Leo Sonnyboy is a 1989 Swiss film directed by Rolf Lyssy. The comedy was filmed in Zürich and at various locations in Switzerland, and produced in Switzerland.

== Plot ==
Leo (Mathias Gnädinger) is about 40-year-old man who lives as a single in Zürich. He works as a train driver and is mothered by his Mama (Stefanie Glaser), but seems to be a bit solitary. His best friend Adrian (Christian Kohlund) has a serious problem with the Fremdenpolizei authorities, the immigration police of Switzerland, as his girlfriend Apia Kolong (Ankie Lau) from Thailand works as an exotic dancer, but Adrian is already married with children. Leo is persuaded by Adrian to marry Apia to allow her to continue living in Switzerland. Leo and Apia fall in love, and Apia wants to change her life.
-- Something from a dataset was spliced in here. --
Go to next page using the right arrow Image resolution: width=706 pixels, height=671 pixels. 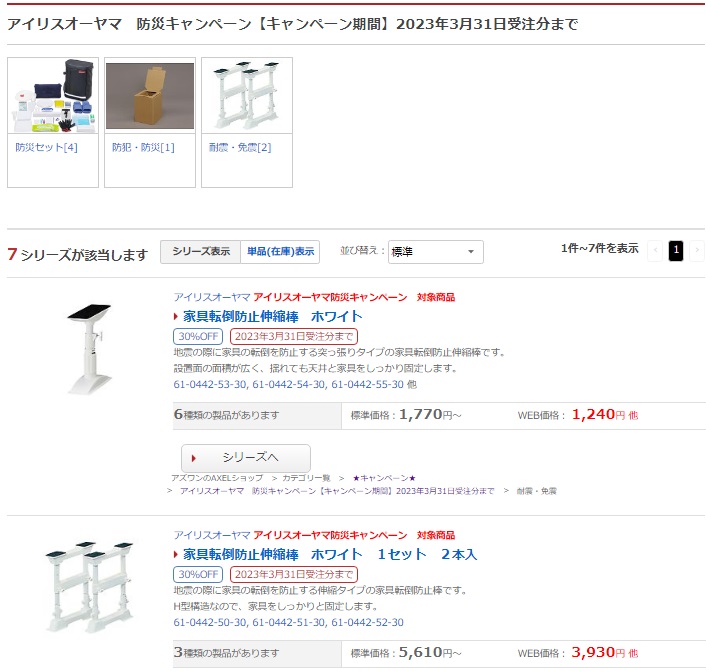click(697, 250)
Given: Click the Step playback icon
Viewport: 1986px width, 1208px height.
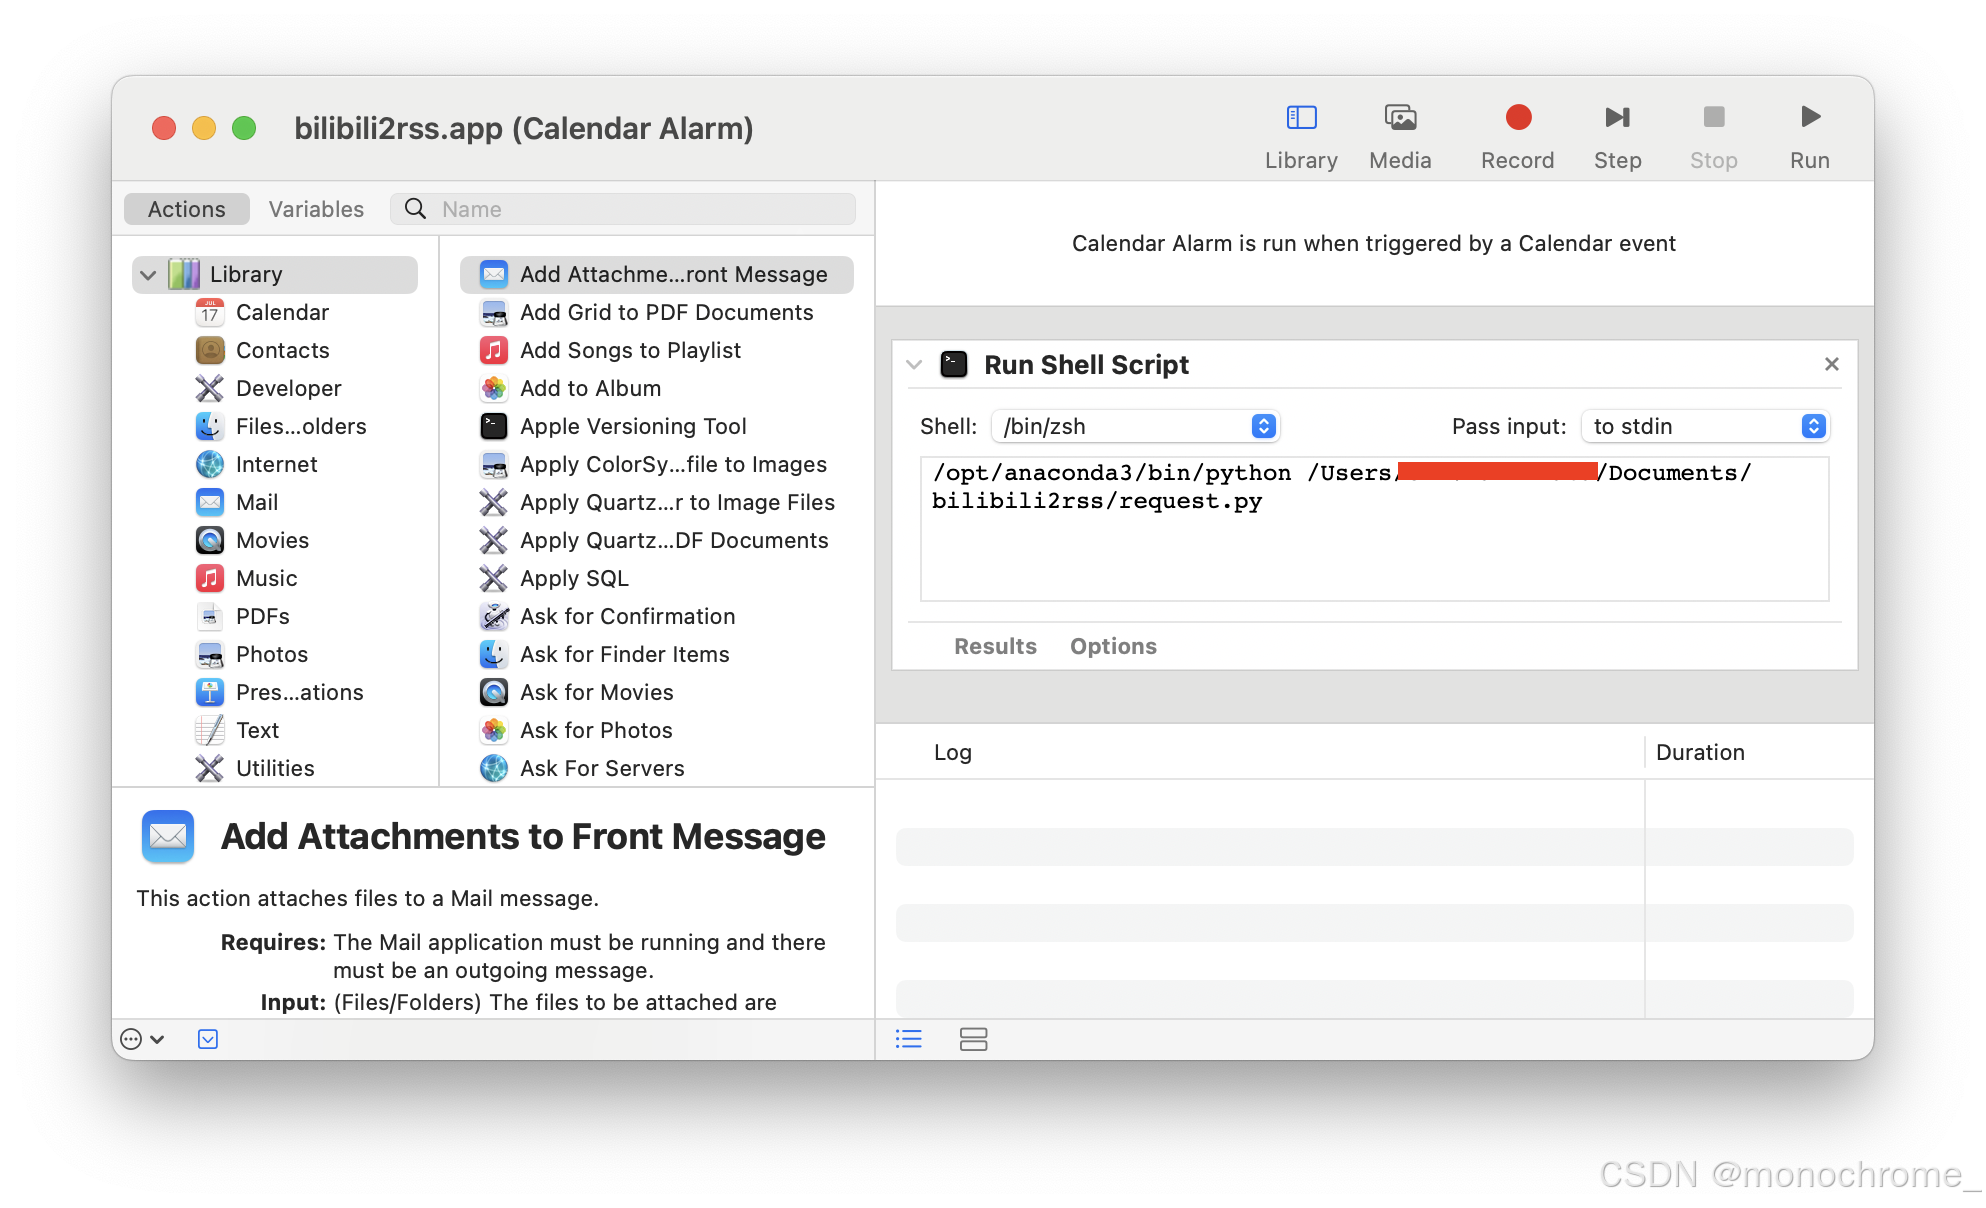Looking at the screenshot, I should 1617,118.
Problems and irritations ensue.

== Cast ==
- Mathias Gnädinger : Leo Mangold
- Christian Kohlund : Adrian Hauser
- Stephanie Glaser : Mama Mangold
- Ankie Lau : Apia Kolong
- Dieter Meier : Willi Zeier

== Reception ==
The Swiss comedy was one of the most successful films in the Swiss German cinemas between 1975 and 2004, and had an audience of 131,572 people. The comedy is distributed on DVD (RC 2). On 16 March 1991 the comedy started also at the New York New Directors/New Films Festival.

== Soundtrack ==
Dieter Meier of Yello played a demimonde businessmen, and so Yello also distributed the soundtrack.